--- Start of MATERIAL PROVIDED ---

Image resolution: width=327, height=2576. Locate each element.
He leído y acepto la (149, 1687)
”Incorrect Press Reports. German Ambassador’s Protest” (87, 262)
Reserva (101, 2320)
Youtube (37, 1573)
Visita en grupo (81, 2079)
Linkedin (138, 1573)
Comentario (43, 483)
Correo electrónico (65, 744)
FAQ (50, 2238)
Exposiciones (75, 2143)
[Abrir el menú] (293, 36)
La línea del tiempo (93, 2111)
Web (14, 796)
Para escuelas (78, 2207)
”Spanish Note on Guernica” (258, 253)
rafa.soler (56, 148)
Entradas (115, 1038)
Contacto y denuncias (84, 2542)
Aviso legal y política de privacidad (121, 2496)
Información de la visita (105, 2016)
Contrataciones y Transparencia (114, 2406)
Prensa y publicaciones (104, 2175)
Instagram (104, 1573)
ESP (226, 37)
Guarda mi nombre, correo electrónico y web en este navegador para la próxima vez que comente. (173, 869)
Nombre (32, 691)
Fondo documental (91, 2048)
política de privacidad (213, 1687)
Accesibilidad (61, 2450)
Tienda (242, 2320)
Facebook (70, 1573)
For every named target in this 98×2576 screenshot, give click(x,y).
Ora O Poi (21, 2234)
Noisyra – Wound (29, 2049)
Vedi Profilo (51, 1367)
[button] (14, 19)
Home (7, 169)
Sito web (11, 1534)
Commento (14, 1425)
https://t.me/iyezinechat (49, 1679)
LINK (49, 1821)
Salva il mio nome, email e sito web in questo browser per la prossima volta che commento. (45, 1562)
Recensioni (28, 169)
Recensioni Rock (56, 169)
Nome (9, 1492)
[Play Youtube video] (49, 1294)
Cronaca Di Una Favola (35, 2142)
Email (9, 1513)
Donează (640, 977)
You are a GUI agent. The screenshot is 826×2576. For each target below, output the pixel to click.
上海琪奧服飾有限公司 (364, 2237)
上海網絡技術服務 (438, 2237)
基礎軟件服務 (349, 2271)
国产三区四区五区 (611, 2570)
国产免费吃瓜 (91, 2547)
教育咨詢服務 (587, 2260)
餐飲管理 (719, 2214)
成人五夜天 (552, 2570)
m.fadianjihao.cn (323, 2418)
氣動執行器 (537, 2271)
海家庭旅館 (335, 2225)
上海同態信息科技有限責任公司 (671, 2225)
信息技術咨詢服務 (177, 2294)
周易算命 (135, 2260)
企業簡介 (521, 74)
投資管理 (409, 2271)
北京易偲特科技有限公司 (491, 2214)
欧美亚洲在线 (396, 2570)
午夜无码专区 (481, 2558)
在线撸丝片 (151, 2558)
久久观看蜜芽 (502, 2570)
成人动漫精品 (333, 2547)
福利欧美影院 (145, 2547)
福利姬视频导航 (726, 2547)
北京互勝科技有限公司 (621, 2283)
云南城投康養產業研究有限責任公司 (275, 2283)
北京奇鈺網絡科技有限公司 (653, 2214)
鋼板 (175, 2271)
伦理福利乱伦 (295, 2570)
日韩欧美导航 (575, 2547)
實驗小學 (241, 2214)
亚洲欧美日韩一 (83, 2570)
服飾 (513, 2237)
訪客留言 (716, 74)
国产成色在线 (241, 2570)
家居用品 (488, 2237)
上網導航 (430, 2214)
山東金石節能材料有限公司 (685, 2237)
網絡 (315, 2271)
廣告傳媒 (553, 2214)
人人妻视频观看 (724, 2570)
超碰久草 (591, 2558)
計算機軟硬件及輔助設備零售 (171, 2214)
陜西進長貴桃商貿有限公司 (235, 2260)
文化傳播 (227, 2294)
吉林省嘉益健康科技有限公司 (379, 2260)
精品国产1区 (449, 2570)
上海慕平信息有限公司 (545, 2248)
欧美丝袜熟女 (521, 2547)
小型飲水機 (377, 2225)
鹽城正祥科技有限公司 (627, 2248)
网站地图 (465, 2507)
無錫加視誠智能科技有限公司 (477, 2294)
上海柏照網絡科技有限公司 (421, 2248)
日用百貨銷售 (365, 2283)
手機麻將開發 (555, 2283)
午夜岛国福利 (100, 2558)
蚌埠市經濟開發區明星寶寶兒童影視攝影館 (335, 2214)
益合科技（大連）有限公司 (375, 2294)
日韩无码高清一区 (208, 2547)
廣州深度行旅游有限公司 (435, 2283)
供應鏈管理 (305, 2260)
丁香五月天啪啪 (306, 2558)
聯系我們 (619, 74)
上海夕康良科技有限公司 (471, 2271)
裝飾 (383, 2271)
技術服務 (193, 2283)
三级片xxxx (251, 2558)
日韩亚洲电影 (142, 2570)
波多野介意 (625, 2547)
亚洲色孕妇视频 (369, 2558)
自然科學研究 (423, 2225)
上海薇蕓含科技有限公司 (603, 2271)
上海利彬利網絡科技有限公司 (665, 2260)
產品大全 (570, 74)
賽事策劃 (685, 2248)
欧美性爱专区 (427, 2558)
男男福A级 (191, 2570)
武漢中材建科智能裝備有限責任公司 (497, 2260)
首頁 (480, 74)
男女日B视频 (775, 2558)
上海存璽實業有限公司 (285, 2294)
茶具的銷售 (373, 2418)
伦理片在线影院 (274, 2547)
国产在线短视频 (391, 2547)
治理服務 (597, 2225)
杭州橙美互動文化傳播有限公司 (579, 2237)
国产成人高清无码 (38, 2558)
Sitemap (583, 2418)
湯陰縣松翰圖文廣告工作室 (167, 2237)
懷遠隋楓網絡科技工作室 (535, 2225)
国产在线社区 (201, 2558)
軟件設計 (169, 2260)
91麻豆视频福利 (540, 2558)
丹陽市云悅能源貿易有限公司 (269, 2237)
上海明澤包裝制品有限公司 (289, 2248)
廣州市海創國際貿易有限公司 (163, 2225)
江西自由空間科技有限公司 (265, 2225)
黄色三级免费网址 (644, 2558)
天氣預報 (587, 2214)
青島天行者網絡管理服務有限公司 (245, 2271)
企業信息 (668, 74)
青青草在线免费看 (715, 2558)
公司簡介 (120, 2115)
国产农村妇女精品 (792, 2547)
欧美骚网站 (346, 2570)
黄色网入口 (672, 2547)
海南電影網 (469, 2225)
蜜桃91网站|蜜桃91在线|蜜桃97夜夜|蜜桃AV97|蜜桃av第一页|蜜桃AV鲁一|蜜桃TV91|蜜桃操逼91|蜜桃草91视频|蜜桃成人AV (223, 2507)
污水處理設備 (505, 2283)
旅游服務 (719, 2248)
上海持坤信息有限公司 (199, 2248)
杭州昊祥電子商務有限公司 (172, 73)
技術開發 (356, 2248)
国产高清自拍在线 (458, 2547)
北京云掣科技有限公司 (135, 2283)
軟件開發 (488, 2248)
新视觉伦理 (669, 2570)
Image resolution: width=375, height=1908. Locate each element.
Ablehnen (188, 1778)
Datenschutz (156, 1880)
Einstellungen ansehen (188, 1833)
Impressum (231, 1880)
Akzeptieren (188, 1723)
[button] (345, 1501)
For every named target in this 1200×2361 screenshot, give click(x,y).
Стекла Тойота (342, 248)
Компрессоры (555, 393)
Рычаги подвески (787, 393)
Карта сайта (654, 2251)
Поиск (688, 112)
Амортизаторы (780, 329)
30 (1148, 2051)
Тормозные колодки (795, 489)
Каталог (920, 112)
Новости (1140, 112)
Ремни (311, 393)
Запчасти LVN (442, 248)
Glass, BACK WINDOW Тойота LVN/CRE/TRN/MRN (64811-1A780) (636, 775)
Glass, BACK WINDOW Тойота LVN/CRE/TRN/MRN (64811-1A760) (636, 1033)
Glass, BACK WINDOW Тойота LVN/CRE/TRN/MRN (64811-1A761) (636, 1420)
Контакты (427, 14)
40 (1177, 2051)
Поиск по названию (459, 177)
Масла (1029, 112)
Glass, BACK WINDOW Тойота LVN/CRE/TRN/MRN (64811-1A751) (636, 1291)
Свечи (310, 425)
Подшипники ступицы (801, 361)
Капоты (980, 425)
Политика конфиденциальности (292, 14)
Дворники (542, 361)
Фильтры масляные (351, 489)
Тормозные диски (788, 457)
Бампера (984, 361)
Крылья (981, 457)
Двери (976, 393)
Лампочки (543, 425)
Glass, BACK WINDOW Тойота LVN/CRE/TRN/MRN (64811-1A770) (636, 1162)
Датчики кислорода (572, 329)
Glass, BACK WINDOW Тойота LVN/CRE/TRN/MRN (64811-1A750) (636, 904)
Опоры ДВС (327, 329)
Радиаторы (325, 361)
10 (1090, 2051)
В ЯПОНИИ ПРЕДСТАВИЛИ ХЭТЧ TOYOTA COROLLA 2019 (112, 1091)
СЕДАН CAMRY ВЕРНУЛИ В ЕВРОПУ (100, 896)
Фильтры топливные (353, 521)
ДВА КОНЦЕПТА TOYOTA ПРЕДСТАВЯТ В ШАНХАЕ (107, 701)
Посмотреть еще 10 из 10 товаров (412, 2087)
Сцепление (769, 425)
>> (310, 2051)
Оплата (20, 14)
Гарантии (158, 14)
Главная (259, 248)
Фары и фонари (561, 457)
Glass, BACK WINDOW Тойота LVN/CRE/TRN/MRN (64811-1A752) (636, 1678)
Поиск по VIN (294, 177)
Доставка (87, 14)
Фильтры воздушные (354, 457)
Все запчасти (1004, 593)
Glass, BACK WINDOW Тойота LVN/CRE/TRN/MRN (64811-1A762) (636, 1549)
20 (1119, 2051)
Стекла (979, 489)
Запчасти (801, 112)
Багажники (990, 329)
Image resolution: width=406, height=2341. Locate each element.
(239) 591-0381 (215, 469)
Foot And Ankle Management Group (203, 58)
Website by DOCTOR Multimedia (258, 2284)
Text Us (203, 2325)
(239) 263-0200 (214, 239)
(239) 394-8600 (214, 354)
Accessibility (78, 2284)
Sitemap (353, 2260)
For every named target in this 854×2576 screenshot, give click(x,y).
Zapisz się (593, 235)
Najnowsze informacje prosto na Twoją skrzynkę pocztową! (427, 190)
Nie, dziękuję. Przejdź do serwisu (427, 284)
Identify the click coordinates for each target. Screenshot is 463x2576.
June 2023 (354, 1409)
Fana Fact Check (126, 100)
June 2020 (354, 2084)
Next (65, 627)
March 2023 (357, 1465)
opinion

--- End of MATERIAL PROVIDED ---

◆ **DIRECTIONS**: Which lines in the records above contain the word "TOYOTA"? Show each of those lines in full, counting a line only when its capitalization matches exactly.

◆ **THE ANSWER**:
В ЯПОНИИ ПРЕДСТАВИЛИ ХЭТЧ TOYOTA COROLLA 2019 (112, 1091)
ДВА КОНЦЕПТА TOYOTA ПРЕДСТАВЯТ В ШАНХАЕ (107, 701)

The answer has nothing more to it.